Albumin has been shown to be a multifunctional protein with antioxidant, immunomodulatory, and detoxification functions [56]. Molecular adsorbent recirculating system (MARS) was introduced in 1999 and is based on the concept of albumin dialysis. MARS was designed to remove protein- and albumin-bound toxins, such as bilirubin, bile acids, nitrous oxide, and endogenous benzodiazepines. In addition, MARS also removes non-protein-bound ammonia that accumulates in liver failure [57]. Although there was no survival benefit observed in previous trials, MARS did show a beneficial effect on HE treatment. In a study designed specifically to evaluate the effect of MARS on HE, 70 patients with grade 3–4 HE were enrolled. The MARS-treated patients were found to have a higher proportion of patients with a 2-grade improvement in HE when compared to standard treatment alone. The MARS-treated patients were also found to have more rapid improvement [58]. The RELIEF trial enrolled 189 patients with ACLF and showed higher proportion of patients with HE grade 3 or 4 improvement to HE grade 0 or 1 in MARS-treated patients (15 of 24; 62.5%) compared with standard therapy (13 of 34; 38.2%), which trended toward significance (P = 0.07) [59]. In a small study, MARS had a statistically significant effect on improvement of HE in nine patients with alcoholic hepatitis and HE [60]. The FDA initially approved the use of MARS for grade 3–4 HE related to decompensation of chronic liver disease but has since retracted its approval. In summary, MARS is a reasonable option for patients with severe HE refractory to standard medical therapy.

Liver Transplantation

Liver transplantation (LT) is the most definitive treatment option for HE. Therefore, cirrhotic patients with HE and MELD ≥15 should be evaluated for liver transplantation. It is important to distinguish other conditions such as neurodegenerative diseases like Alzheimer’s, and Wernicke’s encephalopathy, which would not improve after liver transplant. Although HE should improve after LT, pretransplant episodes of HE are associated with impair of posttransplant neurological outcome [61]. Data are limited for liver transplant outcomes in patients with HE in the setting of ACLF. Although posttransplant survival rates for ACLF have been reported to be 80–90%, long-term outcome is scarce [10]. Patients with ACLF usually have high MELD scores but they may have LT contraindication such as active infection, and hemodynamic instability with the need for inotropes.

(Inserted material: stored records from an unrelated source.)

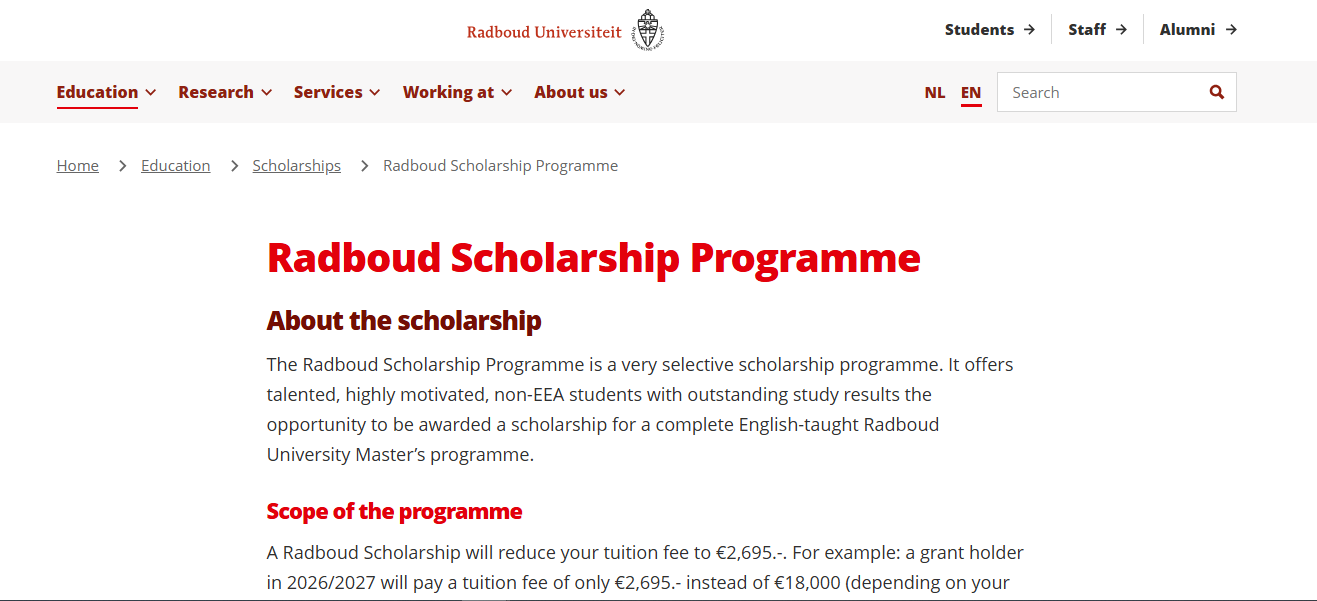The height and width of the screenshot is (601, 1317).
Task: Click the search magnifying glass icon
Action: pyautogui.click(x=1216, y=92)
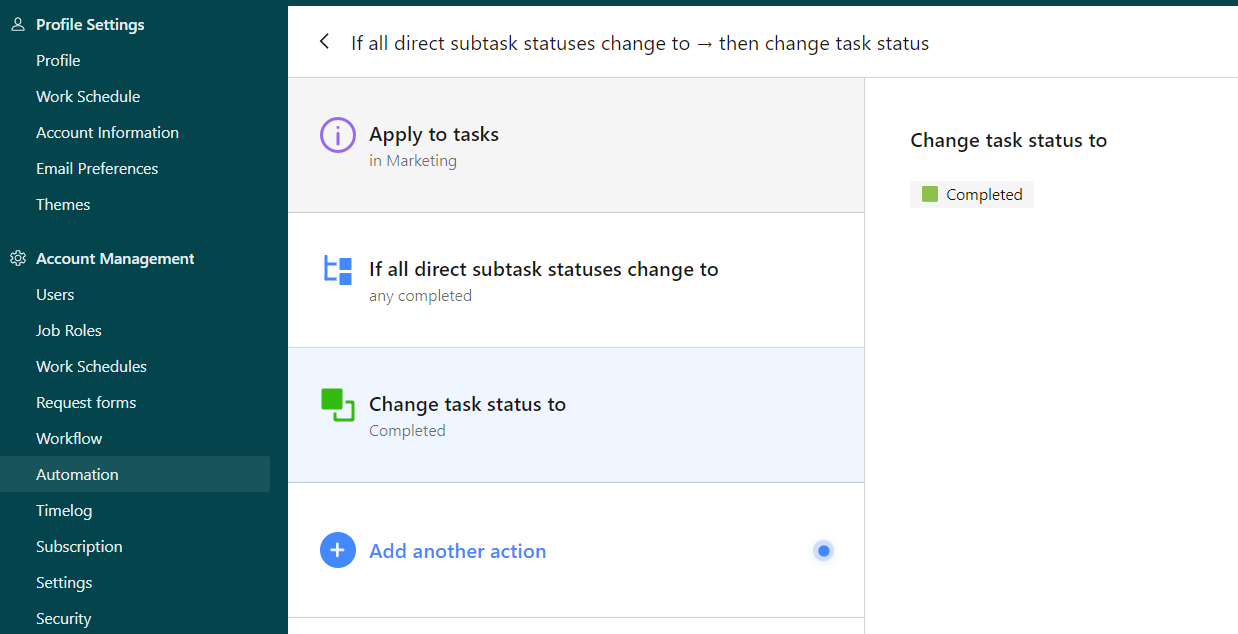Expand the Apply to tasks step
The height and width of the screenshot is (634, 1238).
coord(575,145)
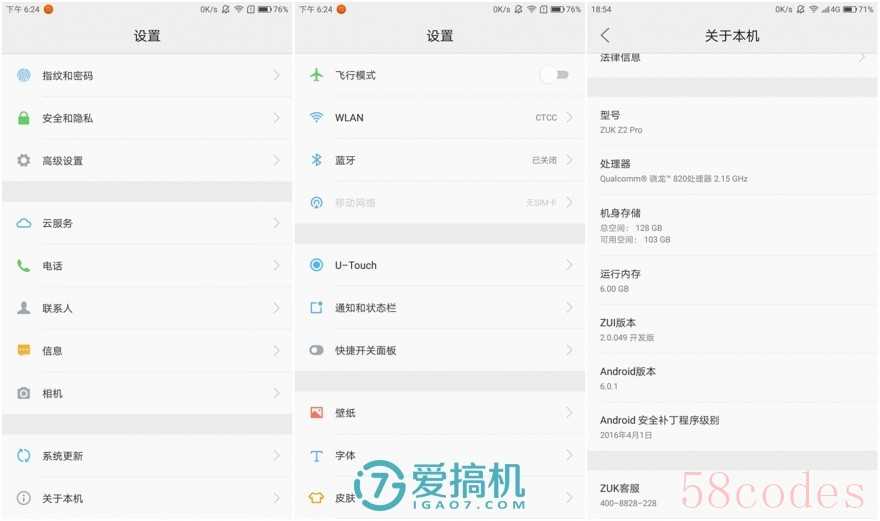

With the current organ allocation system using the MELDNa score, HE does not result in a higher prioritization for LT. However, there are cases with severe HE who would benefit from LT, particularly in the context of ACLF. A new scoring system, chronic liver failure consortium ACLF score (CLIF-C ACLFs), has been developed and validated in cirrhotic patients with ACLF. This score will need further evaluation to determine whether it can accurately discriminate or rank individuals according to their mortality risk, before it could be utilized for organ allocation in ACLF setting [62].